Governor in 'witch-hunt' claim

13th April 2001 at 01:00
A GOVERNOR has lodged a formal complaint claiming he has been subjected to a "witch hunt" for failing to support the sacking of a principal.

Bill Dickinson, of Blackpool Sixth Form College, claims his colleagues have been attempting to stop him speaking to the press, excluding him from meetings, failing to provide him with minutes and attempting to remove him from the board.

His complaint to the Department for Education and Employment is against the corporation and its chairman John McGlynn, a Blackpool property developer.

It follows the college's dismissal of principal Chris Fulford for having an "inappropriate relationship" with an ex-student, which she denies, and allegations of financial irregularities, which he intends to contest at an employment tribunal on August 28.

The student wrote to the college, before the dismissal, protesting that Mr Fulford had merely been providing her with support after she was diagnosed as having a brain tumour.

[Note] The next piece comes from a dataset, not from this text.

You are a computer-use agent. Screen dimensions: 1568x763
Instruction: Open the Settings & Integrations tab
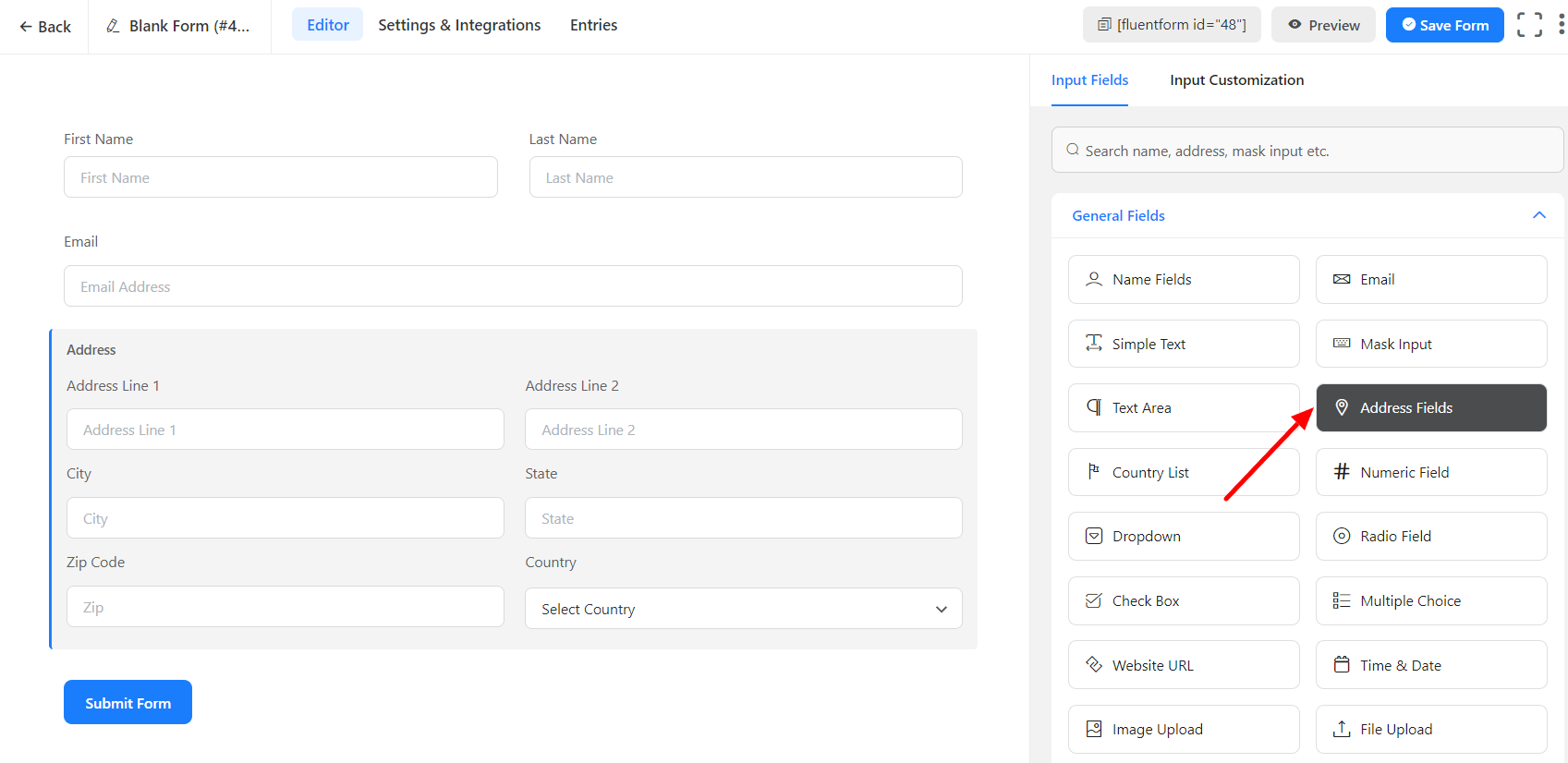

Documents seen by The TES show the governors had been planning before Christmas to act against Mr Dickinson. Minutes from a special meeting on December 21 described him as being "like a wild cannon". They continued:

"Mr McGlynn said he felt all governors knew we had a problem with Mr Dickinson . . . we need to address that issue once the Fulford problem is ended."

Mr Dickinson claims he was unlawfully excluded from a governors' meeting on February 15 and told that he would not be allowed to attend governors' discussions about the former principal.

In a letter to the DFEE, he said: "As a result of not conforming to the party line in the quest to remove Mr Fulford, I have become the subject of a witch hunt."

Minutes from the college's administration and finance committee on Januar 29 show the board was planning to "tighten" procedures to stop governors speaking to the press and to introduce a rule making it easier to remove governors for non-attendance at meetings.

"All I have been trying to do," said Mr Dickinson, "is to ensure proper procedures have been followed. My advice about procedure has been disregarded. The fact that they also disregarded the letter from the student and described it is 'not holding water' beggars belief. Students were told that the principal's door is always open but perhaps they weren't told that, if they walked through it, they might be accused of having an inappropriate relationship with him."

Mr McGlynn insists proper procedures have been followed over Mr Fulford's dismissal and says the college is entitled to take action against governors who make unauthorised statements to the press. "The last three of four meetings," said Mr McGlynn, "have taken place without him because of his other commitments. We have concerns about Mr Dickinson's frequent public comments about the work of the governing body."

The college was contacted by the Further Education Funding Council shortly before the sector was taken over by the Learning and Skills Council at the end of last month but Mr McGlynn claims he was able to reassure chief executive David Melville's office that the college was acting properly.

The learning and skills council for Blackpool, which now funds the college, says it is aware of the controversy only through press reports and has not raised it with governors. The college has been attempting to settle with Mr Fulford through its solicitors, Eversheds.

It is understood the student is considering making a separate complaint about the college's failure to respond to her letter.